- Occupations: Film director, screenwriter
- Years active: 2017–present

= Advait Chandan =

Indian filmmaker (born 1987)

Advait Chandan is an Indian film director who works primarily in Hindi films. He made his directorial debut in 2017 with the film Secret Superstar.

==Career==

In 2007, Advait started his career as the third assistant director and Taare Zameen Par as the assistant production manager. Collaborating with Aamir Khan again, Advait worked as the casting director and post-production supervisor on Kiran Rao's debut venture Dhobi Ghat.

After donning various roles in the film industry, Advait finally made his directorial debut in 2017 with the film Secret Superstar featuring Aamir Khan and Zaira Wasim in the lead. He also wrote the screenplay of the film. It was the highest-grossing 2017 Hindi film and the second-highest-grossing Hindi film of all time behind only Dangal (2016). It is also the third-highest-grossing Indian film of all time behind only Dangal and Baahubali 2: The Conclusion (2017), after surpassing Aamir Khan's own PK (2014). His most recent film as a director is the Junaid Khan and Khushi Kapoor starrer Loveyapa which was released on 7 February 2025.

- Task data
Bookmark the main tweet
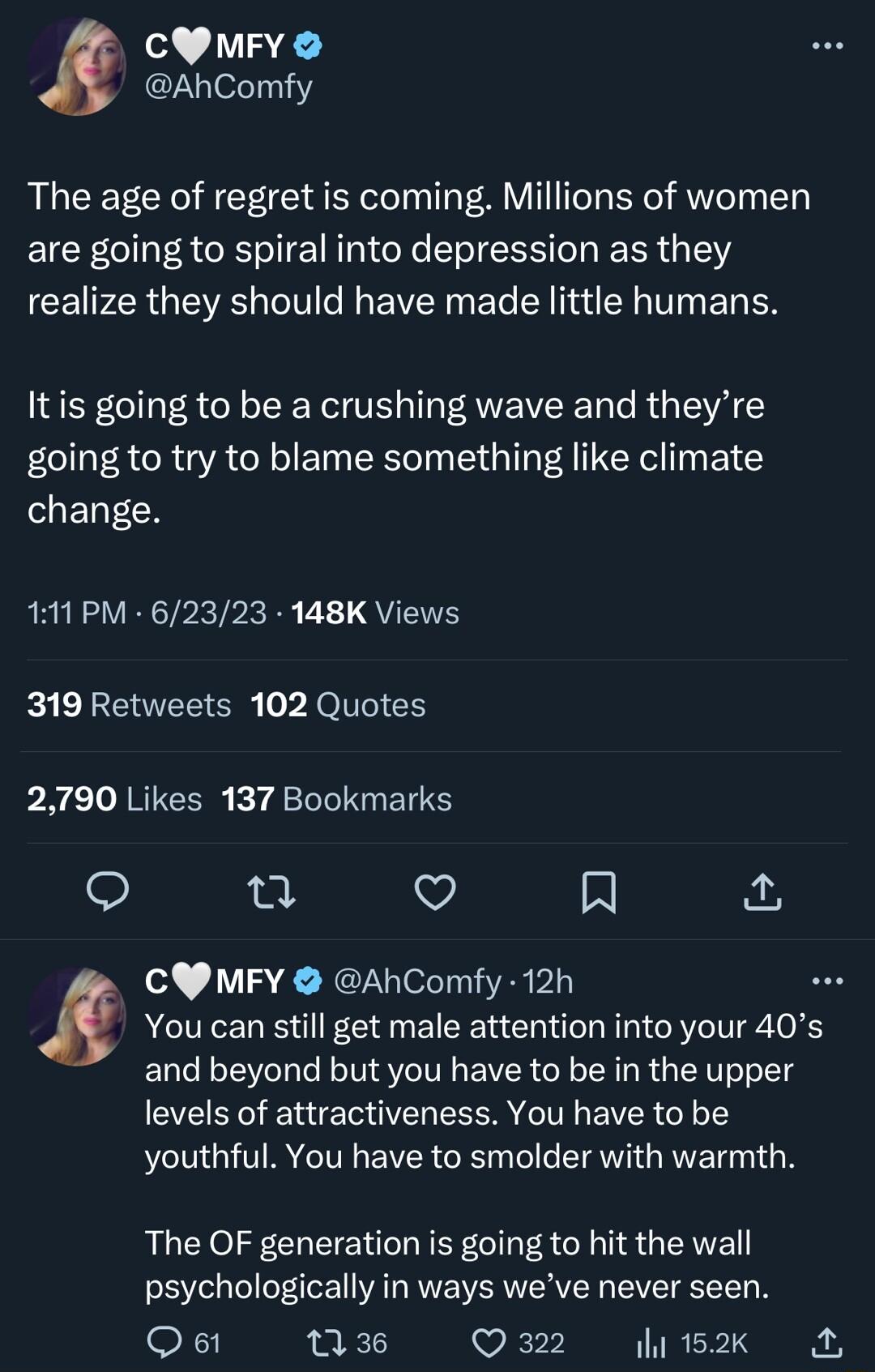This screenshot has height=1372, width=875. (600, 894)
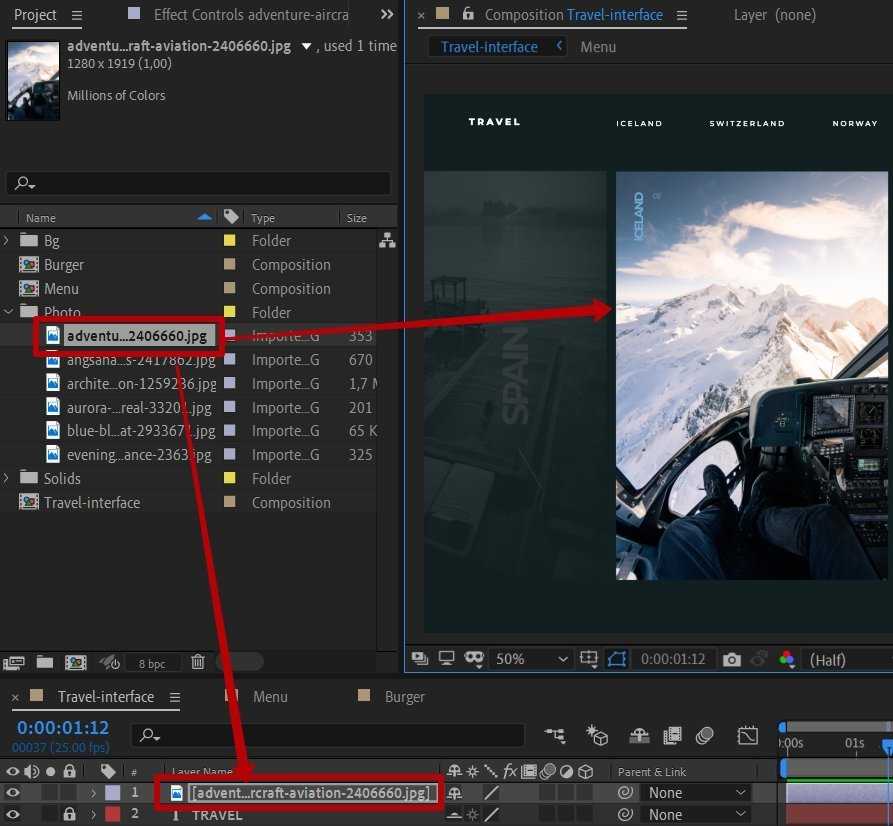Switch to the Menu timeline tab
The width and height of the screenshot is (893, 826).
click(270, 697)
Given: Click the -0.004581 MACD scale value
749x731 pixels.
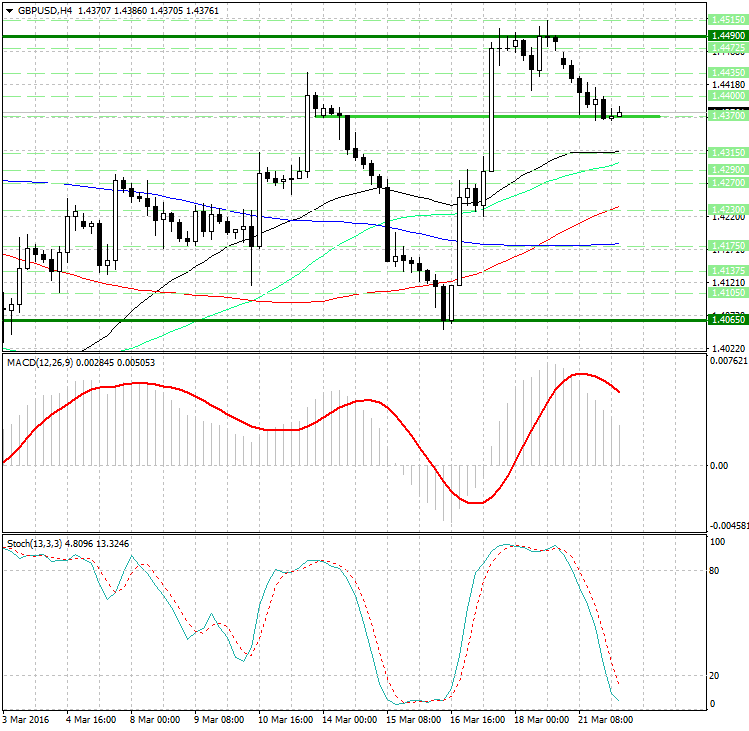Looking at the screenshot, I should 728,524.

- Required tasks
(a) Condense the paragraph of the Advait Chandan article that begins "After donning various roles" into a short bulleted list that keeps its main facts.
(b) Print the whole listing above, every line of it, word for word. Leave the pictures out.

- Task responses
(a)
- Directorial debut: Secret Superstar (2017), starring Aamir Khan and Zaira Wasim; he also wrote its screenplay.
- Secret Superstar was the highest-grossing Hindi film of 2017 and the second-highest-grossing Hindi film of all time, behind only Dangal (2016).
- It is also the third-highest-grossing Indian film of all time, behind Dangal and Baahubali 2: The Conclusion (2017), having surpassed Aamir Khan's PK (2014).
- His most recent film as director is Loveyapa, starring Junaid Khan and Khushi Kapoor, released on 7 February 2025.

(b)
Bookmark the main tweet
This screenshot has height=1372, width=875. (600, 894)
Switch to the Menu timeline tab
The width and height of the screenshot is (893, 826).
click(270, 697)
Given: Click the -0.004581 MACD scale value
749x731 pixels.
Looking at the screenshot, I should 728,524.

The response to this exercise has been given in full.